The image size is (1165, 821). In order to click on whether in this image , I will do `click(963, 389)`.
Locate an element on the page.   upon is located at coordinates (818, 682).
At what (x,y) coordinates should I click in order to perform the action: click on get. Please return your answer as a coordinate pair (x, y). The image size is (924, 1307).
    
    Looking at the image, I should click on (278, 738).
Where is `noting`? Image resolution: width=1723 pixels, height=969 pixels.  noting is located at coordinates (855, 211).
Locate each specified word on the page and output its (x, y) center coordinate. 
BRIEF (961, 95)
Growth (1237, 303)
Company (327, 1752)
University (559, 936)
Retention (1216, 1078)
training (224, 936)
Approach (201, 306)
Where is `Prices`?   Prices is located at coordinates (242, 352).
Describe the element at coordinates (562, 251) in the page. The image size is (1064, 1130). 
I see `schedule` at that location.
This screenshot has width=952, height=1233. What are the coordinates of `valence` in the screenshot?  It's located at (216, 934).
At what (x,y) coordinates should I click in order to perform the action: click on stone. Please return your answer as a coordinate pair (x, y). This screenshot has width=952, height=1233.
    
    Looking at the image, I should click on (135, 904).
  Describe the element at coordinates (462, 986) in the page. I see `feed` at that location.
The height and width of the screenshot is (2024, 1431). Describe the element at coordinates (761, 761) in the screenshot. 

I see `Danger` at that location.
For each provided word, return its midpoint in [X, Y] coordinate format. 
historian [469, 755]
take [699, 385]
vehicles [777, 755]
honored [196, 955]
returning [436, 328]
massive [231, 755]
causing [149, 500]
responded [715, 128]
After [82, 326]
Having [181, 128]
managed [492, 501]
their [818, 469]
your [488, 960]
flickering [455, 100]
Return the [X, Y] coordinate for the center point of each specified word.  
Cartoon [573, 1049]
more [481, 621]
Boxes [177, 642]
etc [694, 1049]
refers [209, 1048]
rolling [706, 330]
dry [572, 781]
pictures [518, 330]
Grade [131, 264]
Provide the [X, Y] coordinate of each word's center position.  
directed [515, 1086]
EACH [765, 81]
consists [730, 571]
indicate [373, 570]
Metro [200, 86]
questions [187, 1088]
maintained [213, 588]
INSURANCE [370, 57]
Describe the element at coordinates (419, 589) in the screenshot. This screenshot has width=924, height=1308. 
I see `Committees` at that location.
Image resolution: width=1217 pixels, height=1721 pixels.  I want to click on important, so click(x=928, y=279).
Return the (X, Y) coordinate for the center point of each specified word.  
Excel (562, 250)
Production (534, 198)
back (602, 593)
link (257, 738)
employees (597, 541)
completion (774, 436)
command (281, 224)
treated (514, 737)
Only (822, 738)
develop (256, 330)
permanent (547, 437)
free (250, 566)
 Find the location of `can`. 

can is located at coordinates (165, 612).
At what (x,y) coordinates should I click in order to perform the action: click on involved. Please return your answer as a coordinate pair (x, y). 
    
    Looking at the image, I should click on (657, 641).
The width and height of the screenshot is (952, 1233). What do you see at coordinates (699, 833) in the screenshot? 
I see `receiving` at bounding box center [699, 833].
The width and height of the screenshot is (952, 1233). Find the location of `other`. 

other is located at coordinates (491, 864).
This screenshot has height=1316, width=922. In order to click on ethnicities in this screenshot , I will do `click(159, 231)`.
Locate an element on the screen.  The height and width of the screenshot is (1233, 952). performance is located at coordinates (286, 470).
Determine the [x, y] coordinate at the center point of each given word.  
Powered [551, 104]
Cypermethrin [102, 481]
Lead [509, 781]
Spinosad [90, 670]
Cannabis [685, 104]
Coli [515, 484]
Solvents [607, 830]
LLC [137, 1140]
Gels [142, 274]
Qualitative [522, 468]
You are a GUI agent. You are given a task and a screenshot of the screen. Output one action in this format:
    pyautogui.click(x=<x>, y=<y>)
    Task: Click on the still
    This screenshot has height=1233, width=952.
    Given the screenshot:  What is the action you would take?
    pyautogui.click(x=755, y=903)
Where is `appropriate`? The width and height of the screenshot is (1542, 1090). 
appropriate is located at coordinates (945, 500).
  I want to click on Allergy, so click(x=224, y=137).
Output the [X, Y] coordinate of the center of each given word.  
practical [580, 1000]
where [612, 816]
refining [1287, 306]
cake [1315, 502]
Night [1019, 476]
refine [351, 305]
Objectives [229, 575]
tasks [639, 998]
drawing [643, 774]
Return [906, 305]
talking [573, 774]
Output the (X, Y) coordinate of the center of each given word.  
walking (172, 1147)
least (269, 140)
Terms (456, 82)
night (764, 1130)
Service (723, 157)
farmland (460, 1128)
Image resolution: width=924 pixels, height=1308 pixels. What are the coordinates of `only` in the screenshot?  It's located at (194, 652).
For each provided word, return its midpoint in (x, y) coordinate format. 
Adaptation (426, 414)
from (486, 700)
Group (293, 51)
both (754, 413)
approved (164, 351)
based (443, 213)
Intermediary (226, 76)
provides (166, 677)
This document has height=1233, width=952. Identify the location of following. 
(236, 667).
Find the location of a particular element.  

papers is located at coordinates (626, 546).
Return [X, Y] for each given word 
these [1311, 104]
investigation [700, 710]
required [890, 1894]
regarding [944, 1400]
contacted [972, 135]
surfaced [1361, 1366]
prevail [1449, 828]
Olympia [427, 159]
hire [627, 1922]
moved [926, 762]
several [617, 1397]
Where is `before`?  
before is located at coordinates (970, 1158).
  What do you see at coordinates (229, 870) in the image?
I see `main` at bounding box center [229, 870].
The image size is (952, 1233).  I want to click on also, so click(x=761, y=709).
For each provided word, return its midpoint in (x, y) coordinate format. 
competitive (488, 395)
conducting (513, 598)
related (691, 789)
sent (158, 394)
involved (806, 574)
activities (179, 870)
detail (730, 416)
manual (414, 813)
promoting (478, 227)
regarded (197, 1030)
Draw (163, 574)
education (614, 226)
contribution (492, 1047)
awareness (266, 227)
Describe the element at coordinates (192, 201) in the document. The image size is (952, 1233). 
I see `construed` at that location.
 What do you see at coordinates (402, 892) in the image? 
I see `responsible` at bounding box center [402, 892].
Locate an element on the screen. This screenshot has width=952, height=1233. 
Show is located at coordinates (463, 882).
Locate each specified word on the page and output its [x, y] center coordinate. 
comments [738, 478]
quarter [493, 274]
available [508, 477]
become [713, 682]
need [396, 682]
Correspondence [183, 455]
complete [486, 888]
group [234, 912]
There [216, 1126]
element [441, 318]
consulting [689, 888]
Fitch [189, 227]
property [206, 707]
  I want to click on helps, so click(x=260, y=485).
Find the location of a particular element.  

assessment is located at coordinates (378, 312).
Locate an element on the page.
━━━━━━━━━━
#### Set exercise
Filter the rows above, keeping every line that contains the word "Please".

#### Answer for this exercise
At what (x,y) coordinates should I click in order to perform the action: click on get. Please return your answer as a coordinate pair (x, y). The image size is (924, 1307).
At what (x,y) coordinates should I click in order to perform the action: click on stone. Please return your answer as a coordinate pair (x, y). This screenshot has width=952, height=1233.
At what (x,y) coordinates should I click in order to perform the action: click on involved. Please return your answer as a coordinate pair (x, y). 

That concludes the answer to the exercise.